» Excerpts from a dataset

○ ○ ○ ○ ○

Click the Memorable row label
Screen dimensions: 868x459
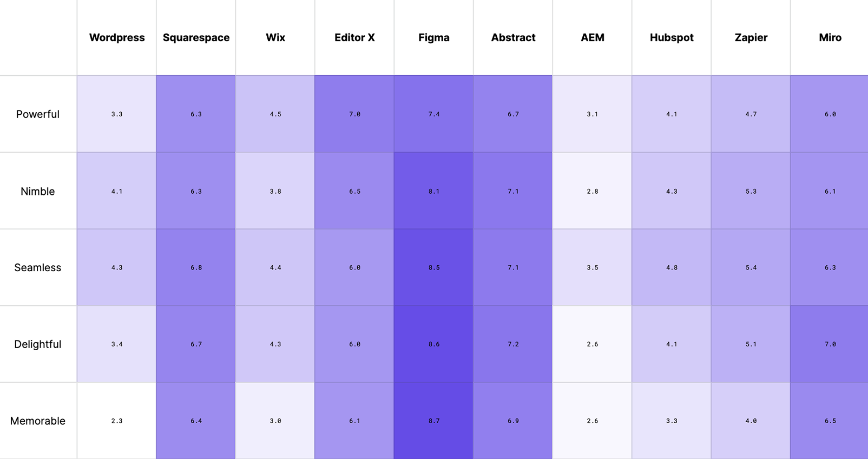(38, 421)
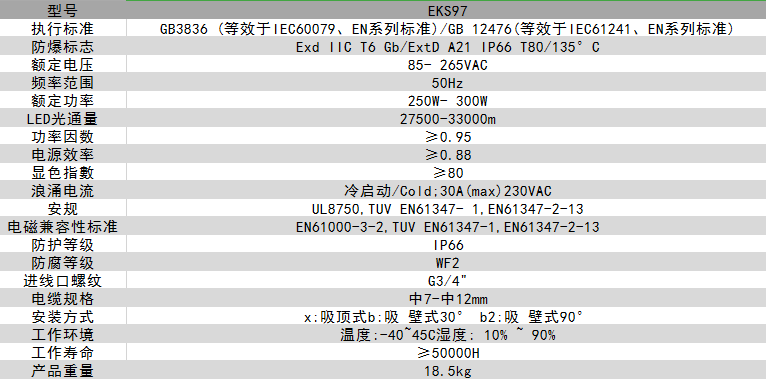Select the EKS97 model header cell
The height and width of the screenshot is (379, 766).
click(x=446, y=11)
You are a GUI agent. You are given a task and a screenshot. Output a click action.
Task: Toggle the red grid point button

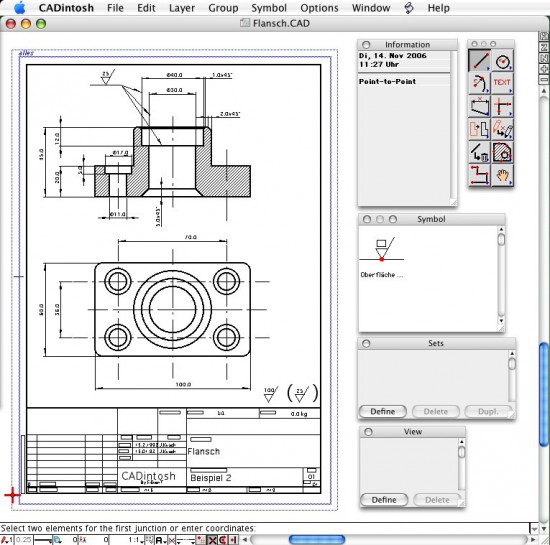click(201, 540)
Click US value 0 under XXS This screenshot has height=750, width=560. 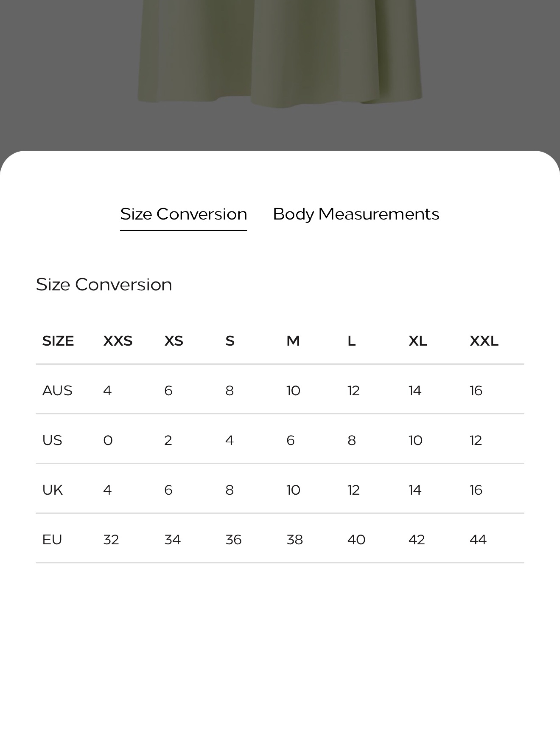pyautogui.click(x=108, y=440)
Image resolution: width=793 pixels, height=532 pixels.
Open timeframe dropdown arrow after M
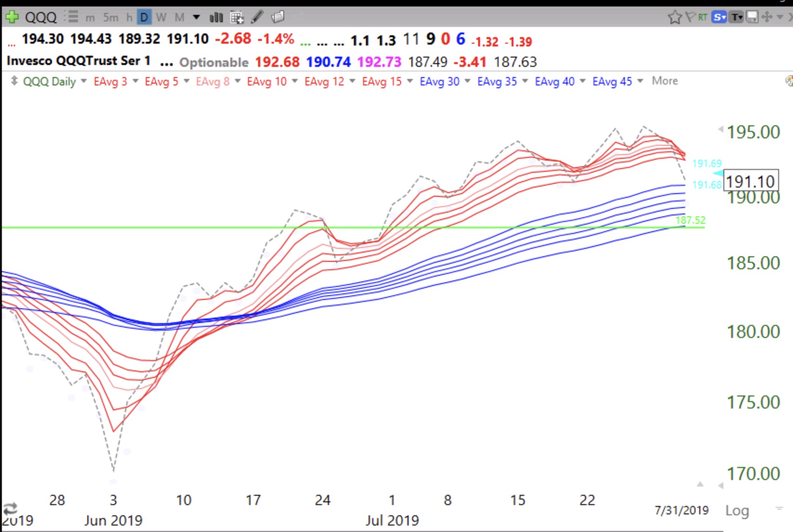point(196,18)
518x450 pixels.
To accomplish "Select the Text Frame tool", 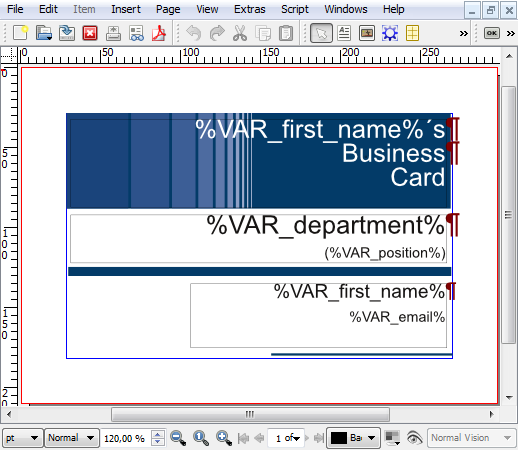I will point(344,33).
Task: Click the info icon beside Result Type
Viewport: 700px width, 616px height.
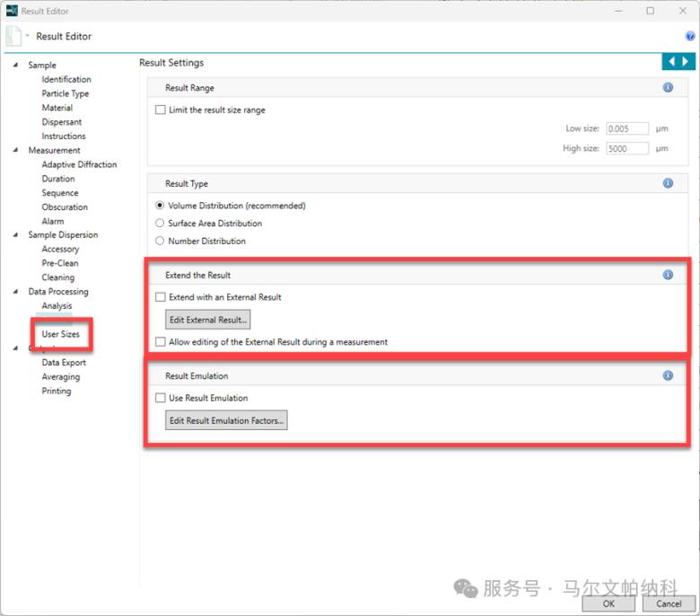Action: [668, 183]
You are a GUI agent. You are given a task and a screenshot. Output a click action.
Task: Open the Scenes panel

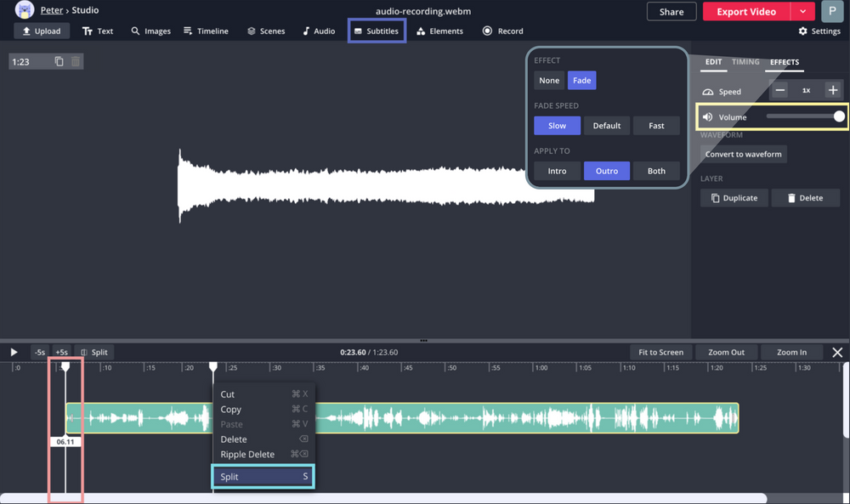pyautogui.click(x=265, y=31)
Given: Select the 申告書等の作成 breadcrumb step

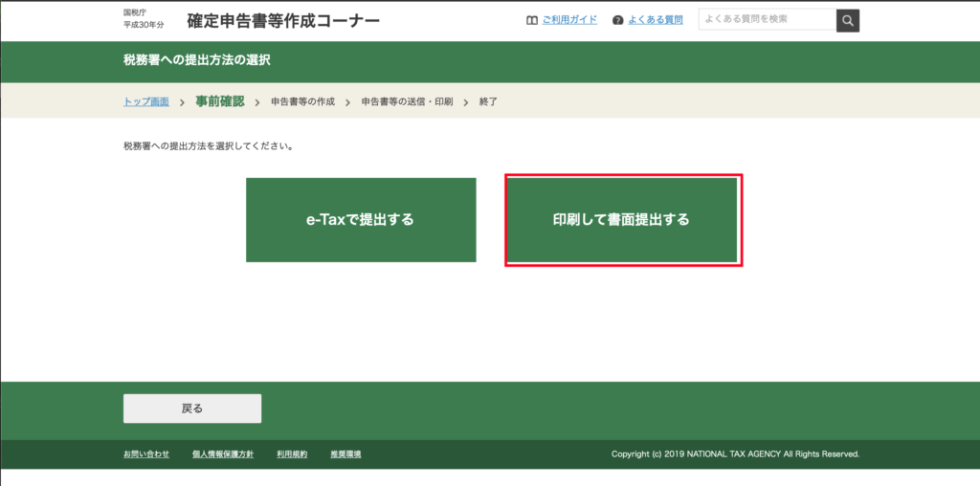Looking at the screenshot, I should pyautogui.click(x=302, y=101).
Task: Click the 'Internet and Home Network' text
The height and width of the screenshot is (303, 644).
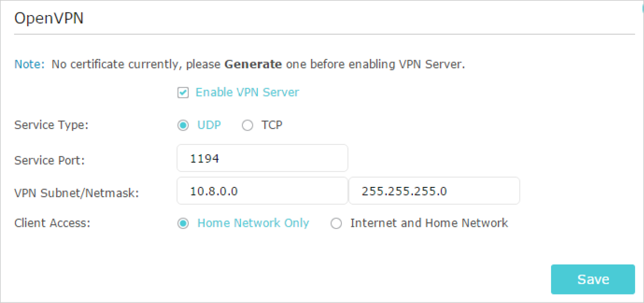Action: (x=429, y=223)
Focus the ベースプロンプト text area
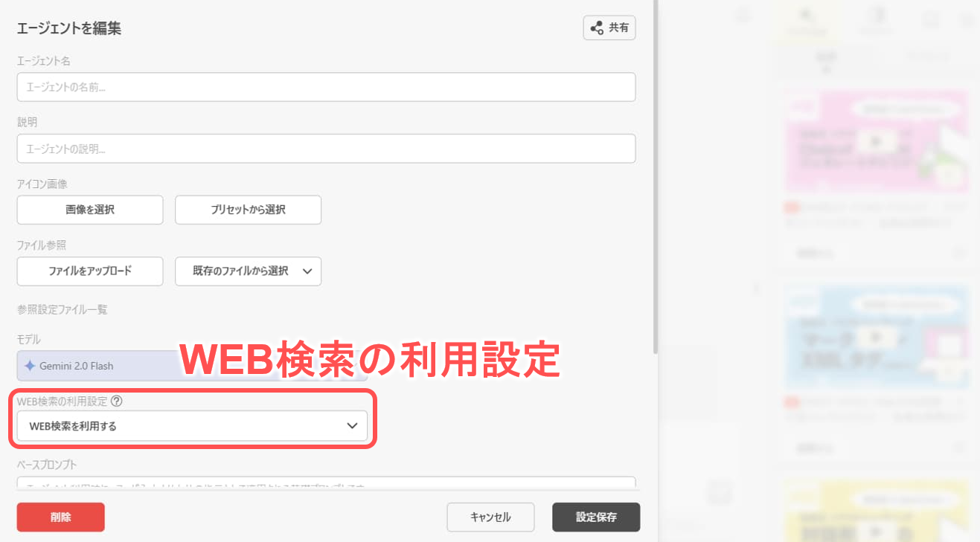Image resolution: width=980 pixels, height=542 pixels. (x=326, y=483)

○ ○ ○ ○ ○

» Problem
Give again, word for word, only the lines from the one with "Task: Click the 'Internet" through the last line of the entries, both included; no pictures go in the copy.

» Expected answer
Task: Click the 'Internet and Home Network' text
The height and width of the screenshot is (303, 644).
Action: (x=429, y=223)
Focus the ベースプロンプト text area
Image resolution: width=980 pixels, height=542 pixels. (x=326, y=483)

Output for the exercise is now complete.